“Beauty is rarely soft or consolatory. Quite the contrary. Genuine beauty is always quite alarming.” – Donna Tartt, The Secret History
Michaelangelo’s “David” is arresting when viewed in person. It is far taller than one would expect, and the tall dome of the Galleria dell’Accademia di Firenze seems to extend that statue even further. The statue of Abraham Lincoln in the Lincoln Memorial is similarly startling. One time I visited some friends in DC and, after a late night on the town, decided to pay a visit to President Lincoln. It was some time after midnight and there were few people on the streets. I’ll never forget cresting the stairs and being confronted with Abraham’s massive visage. The Georgia Marble seemed to come alive in contrast to the darkness surrounding the building. I stood near the statue and found my place in the universe of the monument, a flickering star standing against the burning center of the room. I felt swallowed up by the sober, ominous glory of the statue. Mr. Lincoln both beautiful and terrifying.
When Isaiah receives his vision from the Lord, he writes: “I saw the Lord sitting upon a throne, high and lifted up; and the train of his robe filled the temple….And the foundations of the thresholds shook at the voice of him who called, and the house was filled with smoke.” In response to this, Isaiah pronounces condemnation upon himself, saying “Woe is me! For I am lost…” Rather than destroy Isaiah, however, a seraphim touches his lips with a burning coal and tells him “…your guilt is taken away, and your sin atoned for.” In God’s presence, Isaiah came in contact with the terrifying, overwhelming reality of His Lord. However, in the midst of this holy terror, Isaiah experienced the beauty of God’s forgiveness and mercy.

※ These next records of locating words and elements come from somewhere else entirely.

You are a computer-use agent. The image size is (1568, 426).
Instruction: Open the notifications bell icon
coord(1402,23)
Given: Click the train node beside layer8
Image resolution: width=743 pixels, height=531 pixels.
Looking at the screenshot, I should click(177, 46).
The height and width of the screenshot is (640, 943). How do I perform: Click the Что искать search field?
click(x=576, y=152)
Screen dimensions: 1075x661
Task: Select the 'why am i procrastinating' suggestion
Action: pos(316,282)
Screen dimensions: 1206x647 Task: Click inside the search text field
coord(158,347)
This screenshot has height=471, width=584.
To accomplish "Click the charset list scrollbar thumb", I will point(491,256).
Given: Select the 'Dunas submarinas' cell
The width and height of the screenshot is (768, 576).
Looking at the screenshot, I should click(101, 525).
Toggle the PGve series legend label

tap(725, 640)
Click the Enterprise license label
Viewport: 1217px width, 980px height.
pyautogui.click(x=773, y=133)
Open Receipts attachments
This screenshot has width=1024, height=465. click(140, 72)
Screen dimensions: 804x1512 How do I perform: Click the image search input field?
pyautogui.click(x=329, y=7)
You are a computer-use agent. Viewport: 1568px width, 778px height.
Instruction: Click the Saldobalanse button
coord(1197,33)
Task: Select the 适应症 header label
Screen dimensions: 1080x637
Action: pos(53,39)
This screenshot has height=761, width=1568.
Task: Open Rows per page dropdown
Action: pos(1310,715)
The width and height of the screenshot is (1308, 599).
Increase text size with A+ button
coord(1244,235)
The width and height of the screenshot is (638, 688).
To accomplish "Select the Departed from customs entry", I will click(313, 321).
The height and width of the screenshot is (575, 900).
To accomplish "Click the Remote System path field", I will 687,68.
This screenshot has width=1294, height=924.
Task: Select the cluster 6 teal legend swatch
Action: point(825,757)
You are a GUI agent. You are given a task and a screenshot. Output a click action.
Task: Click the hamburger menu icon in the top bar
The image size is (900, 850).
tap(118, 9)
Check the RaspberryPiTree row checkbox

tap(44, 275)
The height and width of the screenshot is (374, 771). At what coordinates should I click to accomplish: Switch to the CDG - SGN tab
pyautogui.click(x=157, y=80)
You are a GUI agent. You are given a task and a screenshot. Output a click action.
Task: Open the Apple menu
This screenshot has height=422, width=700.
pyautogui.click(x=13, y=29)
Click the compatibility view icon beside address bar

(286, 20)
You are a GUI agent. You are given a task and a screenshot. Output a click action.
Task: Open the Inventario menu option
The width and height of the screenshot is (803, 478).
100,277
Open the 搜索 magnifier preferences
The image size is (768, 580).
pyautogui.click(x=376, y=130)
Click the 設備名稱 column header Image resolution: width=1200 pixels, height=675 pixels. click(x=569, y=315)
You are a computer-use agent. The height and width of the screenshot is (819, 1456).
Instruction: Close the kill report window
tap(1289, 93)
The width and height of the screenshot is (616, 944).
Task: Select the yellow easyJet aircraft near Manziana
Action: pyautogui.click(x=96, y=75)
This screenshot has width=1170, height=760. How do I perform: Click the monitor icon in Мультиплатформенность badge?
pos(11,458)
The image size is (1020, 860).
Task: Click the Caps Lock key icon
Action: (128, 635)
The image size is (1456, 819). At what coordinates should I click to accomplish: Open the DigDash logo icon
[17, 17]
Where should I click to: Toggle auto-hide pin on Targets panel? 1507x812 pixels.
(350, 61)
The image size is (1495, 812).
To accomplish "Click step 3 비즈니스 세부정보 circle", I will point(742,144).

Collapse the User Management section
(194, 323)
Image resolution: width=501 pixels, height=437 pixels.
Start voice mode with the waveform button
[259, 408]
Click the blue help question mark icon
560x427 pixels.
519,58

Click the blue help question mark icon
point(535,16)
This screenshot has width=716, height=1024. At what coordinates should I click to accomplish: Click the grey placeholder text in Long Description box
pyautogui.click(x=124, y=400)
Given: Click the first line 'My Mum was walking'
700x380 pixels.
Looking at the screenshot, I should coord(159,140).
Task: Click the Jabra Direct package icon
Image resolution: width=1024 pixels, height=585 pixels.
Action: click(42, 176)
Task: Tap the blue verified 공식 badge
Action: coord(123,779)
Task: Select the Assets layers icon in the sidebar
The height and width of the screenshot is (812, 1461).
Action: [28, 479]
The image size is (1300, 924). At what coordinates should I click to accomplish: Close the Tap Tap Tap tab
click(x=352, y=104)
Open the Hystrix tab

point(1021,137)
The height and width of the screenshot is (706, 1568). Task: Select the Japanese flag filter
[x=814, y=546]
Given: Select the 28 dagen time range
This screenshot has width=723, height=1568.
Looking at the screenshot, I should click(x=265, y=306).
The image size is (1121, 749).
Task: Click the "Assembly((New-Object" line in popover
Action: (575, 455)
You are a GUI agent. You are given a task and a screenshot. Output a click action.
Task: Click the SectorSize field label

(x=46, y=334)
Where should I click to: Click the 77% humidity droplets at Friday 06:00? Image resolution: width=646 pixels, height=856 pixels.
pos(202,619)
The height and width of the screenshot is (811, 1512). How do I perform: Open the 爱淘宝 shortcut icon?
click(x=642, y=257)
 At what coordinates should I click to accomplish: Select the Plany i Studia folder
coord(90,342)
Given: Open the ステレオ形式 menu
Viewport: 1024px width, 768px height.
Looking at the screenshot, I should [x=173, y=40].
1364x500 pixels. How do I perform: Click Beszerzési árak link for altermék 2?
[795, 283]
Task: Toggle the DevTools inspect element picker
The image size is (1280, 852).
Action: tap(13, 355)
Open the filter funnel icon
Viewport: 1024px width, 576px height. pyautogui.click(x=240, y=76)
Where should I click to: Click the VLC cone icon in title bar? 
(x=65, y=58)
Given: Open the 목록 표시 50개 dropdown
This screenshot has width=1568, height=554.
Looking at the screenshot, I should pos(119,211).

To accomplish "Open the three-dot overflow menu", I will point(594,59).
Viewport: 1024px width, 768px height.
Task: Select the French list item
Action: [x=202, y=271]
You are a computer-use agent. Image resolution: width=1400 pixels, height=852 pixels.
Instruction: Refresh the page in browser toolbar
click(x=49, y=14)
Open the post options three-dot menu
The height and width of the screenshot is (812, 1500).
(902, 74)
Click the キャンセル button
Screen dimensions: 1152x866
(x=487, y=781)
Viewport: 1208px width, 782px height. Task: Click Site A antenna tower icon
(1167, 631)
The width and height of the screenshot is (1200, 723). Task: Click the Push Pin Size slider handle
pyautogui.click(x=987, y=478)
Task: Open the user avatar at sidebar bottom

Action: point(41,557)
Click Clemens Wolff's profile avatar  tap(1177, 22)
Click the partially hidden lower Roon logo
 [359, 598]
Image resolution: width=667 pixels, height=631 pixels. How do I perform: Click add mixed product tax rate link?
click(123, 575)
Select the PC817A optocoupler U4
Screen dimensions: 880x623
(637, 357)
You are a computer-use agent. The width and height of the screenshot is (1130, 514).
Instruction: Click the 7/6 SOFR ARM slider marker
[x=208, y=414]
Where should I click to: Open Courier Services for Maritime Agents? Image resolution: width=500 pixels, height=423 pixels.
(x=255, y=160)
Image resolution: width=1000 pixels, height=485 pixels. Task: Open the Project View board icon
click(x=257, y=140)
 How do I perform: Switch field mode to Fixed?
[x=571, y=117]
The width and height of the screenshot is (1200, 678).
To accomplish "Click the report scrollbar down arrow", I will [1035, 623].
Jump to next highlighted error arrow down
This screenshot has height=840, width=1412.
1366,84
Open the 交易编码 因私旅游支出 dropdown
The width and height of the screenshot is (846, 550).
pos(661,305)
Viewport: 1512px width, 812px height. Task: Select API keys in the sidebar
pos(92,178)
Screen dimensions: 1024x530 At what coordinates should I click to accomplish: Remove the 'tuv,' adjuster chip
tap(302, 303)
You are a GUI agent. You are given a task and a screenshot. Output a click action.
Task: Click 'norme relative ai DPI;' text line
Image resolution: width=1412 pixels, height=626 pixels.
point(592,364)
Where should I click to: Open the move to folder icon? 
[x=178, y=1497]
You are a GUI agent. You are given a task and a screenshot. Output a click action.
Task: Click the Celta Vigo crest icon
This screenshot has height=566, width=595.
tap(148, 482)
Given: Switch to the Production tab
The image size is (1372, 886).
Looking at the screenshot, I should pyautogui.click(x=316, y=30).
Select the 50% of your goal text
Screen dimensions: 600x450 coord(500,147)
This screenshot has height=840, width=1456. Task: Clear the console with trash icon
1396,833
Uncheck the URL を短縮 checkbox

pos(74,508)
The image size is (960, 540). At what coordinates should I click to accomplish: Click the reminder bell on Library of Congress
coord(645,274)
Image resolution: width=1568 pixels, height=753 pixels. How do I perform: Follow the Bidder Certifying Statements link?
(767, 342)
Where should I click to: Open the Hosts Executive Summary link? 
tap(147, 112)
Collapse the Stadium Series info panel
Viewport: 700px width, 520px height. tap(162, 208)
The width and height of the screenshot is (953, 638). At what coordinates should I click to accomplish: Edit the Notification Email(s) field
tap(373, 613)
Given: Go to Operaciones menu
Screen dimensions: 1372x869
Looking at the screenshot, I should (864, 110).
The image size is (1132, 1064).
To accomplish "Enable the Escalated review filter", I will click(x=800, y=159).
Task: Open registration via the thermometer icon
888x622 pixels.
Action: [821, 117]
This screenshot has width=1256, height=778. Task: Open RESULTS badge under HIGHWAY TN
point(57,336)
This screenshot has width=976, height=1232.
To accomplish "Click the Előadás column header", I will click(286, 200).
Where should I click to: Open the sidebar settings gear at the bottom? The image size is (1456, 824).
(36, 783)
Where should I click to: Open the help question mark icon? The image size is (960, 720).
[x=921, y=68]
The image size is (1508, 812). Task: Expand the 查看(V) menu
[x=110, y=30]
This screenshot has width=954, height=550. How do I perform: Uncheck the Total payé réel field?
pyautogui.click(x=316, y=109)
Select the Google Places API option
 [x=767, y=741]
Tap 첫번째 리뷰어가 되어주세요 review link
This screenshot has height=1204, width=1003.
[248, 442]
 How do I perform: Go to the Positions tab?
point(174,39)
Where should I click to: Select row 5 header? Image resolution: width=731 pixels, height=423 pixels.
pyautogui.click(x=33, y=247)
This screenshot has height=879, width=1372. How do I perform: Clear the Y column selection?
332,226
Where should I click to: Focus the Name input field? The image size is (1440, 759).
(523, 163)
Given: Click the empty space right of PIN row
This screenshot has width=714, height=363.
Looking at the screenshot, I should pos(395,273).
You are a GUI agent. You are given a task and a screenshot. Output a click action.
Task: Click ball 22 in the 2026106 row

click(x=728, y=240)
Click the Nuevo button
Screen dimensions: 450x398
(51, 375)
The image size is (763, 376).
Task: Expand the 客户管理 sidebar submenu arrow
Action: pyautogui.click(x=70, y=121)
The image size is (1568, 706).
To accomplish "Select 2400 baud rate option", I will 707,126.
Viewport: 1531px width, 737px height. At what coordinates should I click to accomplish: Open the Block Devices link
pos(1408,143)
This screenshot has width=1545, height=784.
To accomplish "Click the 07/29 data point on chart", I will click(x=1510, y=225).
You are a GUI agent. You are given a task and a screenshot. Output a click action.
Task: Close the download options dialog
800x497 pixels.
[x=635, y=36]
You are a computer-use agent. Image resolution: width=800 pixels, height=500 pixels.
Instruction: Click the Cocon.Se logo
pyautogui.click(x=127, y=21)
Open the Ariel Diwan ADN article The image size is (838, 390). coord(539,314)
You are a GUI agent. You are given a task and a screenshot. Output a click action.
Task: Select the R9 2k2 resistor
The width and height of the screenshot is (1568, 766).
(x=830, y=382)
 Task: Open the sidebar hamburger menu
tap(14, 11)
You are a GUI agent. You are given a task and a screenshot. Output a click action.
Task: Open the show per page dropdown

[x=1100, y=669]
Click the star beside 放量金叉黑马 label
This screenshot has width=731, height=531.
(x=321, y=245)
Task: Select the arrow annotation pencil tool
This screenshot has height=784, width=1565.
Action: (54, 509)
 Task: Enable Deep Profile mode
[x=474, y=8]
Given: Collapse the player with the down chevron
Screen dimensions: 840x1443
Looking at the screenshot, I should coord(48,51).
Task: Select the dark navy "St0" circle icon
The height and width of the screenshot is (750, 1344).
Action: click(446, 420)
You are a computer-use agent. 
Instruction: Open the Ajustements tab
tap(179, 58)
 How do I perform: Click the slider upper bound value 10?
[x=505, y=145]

Christian faith depends upon a correct understanding of cosmic proportion and scale. It thrives in the Christian who, along with John the Baptist, says “He must increase, but I must decrease.” In this, the Christian ascents that sin causes a fundamental disorientation in which Man is seen on the throne and God viewed in relation to him. On the converse, Christian faith languishes when life is lived, as Saint Augustine and Martin Luther described it, “incurvatus in se” (curved inward upon itself). When one’s life is constantly looking inward, God is relegated to a secondary role, a supporting cast member to the drama of one’s own life.
This Sunday, we see that the Christian life is one that is yielded to Jesus. Rather than chasing after the desires created by inward living, through the power of the Holy Spirit we submit our lives to the reign of Christ. Because of His work on our behalf, we will be able to stand before the overwhelming presence of the Father and, like, Isaiah, experience grace and beauty.
Scripture: Luke 19:28-46
Sermon: “Yielding to Jesus”
THE SACRAMENT OF BAPTISM
“It is important that we should not narrow the symbolism of baptism. Baptism does not symbolize any section or part of salvation, but the whole of salvation. Baptism and the Lord’s Supper, for instance, do not divide the field between them, each symbolizing one element in the broad process of salvation or one exercise in the complex enjoyment of salvation. They are two ways of symbolizing salvation as a whole. Salvation is cleansing, salvation is ransoming. Baptism represents it from the one point of view, the Lord’s Supper from the other. Whichever sign and seal we are thinking of, it marks us out as sharers in all the benefits of Christ’s redemption and pledges them to us. Baptism therefore symbolizes not merely the cleansing of our sins but our consequent walk in new obedience. This, let us never forget, is not only symbolized for us but sealed to us, for baptism is given to us by God as an engagement on his part to bring us safely through to the end. In receiving it, we receive upon our persons the seal of his covenant promise.”